Friday, Oct. 31, 1969
Speed Demons
Psychologically more destructive than heroin--and now more available than marijuana--amphetamines are in many ways the most treacherous of all abused drugs. Despite the threat they pose, a recent survey by the Federal Bureau of Narcotics and Dangerous Drugs revealed that 92% of the speed and pep pills in illicit traffic were manufactured by legitimate U.S. drug firms.
At hearings in San Francisco last week, the House Select Committee to Investigate Crime began to probe the route of amphetamines from manufacturers to the streets. There emerged a frightening pattern of ineffective federal regulation, corporate negligence and complicity on the part of some drug firms that profit from the illegal trade.
Cranked Out. An estimated 8 billion amphetamine pills are produced each year in the U.S. Federal officials estimate that no more than half this production is routinely dispensed by medical prescription.
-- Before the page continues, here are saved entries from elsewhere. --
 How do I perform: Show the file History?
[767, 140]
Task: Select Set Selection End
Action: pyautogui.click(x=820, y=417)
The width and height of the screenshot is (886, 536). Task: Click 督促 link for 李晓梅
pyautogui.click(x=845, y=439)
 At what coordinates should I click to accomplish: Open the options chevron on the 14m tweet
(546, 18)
Much of the remainder is diverted to criminal channels by loss, theft and misdirected shipments. Said Committee Chairman Claude Pepper: "It is alarming that more than half of the stimulant and depressant drugs are articles of llicit drug traffic."
Pill City. Some drug companies make little effort to verify the legitimacy of customers who order amphetamines. As a test, Government investigators set up a fictitious company in the Midwest and received without question nearly every drug ordered from manufacturers. Michael Sonnenreich, deputy counsel of the Bureau of Dangerous Drugs, said that firms do not deliberately promote illicit traffic, but "there are so many loopholes in the existing drug abuse laws. Companies crank out enormous volumes of drugs, and they sell them to anybody who appears to be legitimate."
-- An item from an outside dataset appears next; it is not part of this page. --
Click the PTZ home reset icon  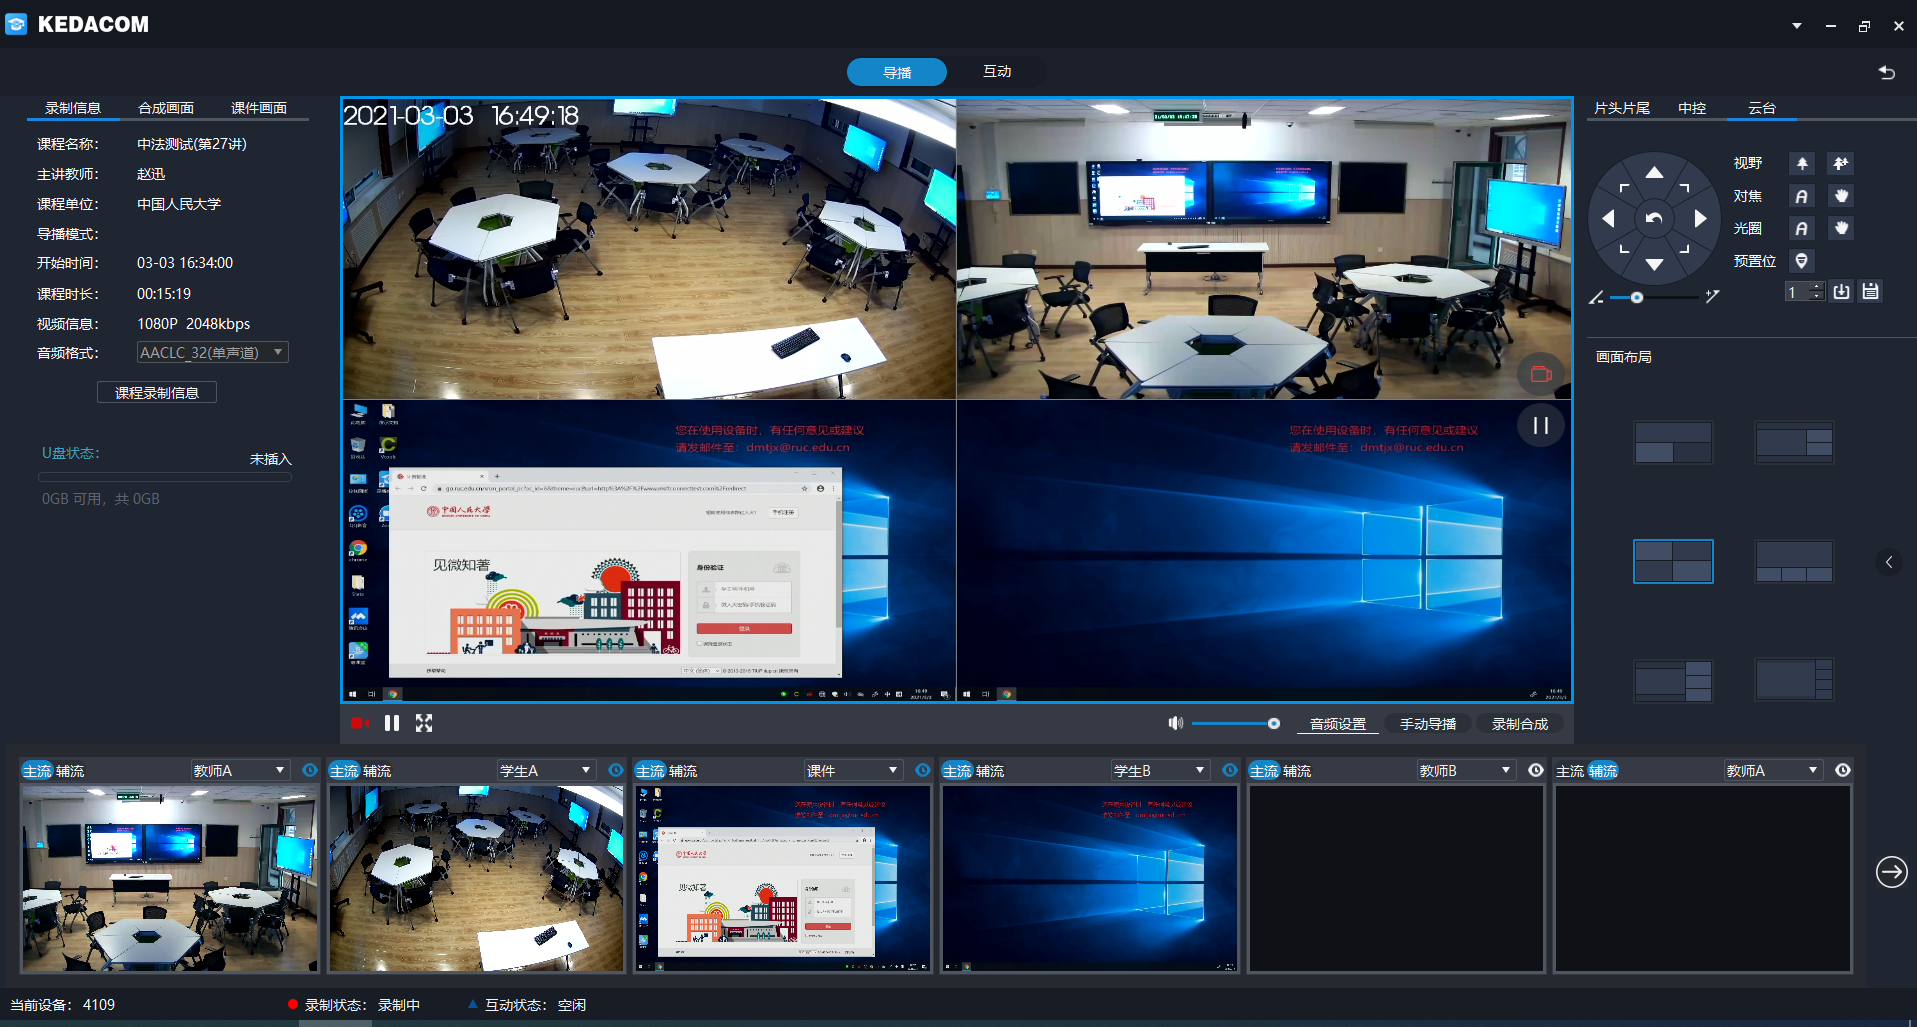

A congressional investigator charged that 60% of the amphetamine pills exported to Mexico return to the U.S. via illegal channels. The movement of American amphetamines through Tijuana has prompted Mexican customs officials to call it "pill city." Donald Rice, a former large-scale drug distributor, told the committee of the ease with which large quantities of amphetamines could be purchased in Mexico and smuggled back into the U.S. Rice admitted making $60,000 a year in amphetamines and said that he could not see "how U.S. manufacturers can send large amounts to small drugstores without knowing that illegitimate business is involved." Another retired speed entrepreneur testified that he easily obtained the ingredients for making amphetamines from wholesale chemical companies.
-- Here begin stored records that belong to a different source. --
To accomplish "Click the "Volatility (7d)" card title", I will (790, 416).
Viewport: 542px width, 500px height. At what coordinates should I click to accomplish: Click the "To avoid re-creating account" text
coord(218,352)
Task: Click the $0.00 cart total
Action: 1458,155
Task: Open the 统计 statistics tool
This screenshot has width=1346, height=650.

Committee Chairman Pepper plans to press for legislation to limit exports and imports, to restrict sales of amphetamine ingredients, and to regulate the sale of drugmaking machinery. The committee will ask for limitation of drug production, based on medical need, and will suggest a ban on a variety of amphetamines, the dangers of which outweigh their legitimate uses. If Pepper succeeds, there will perhaps be no further shipments like the one by a U.S. company to a nonexistent street number that turned out to be the eleventh hole of a Mexican golf course. There Mexican smugglers picked up the goods for sale north of the border.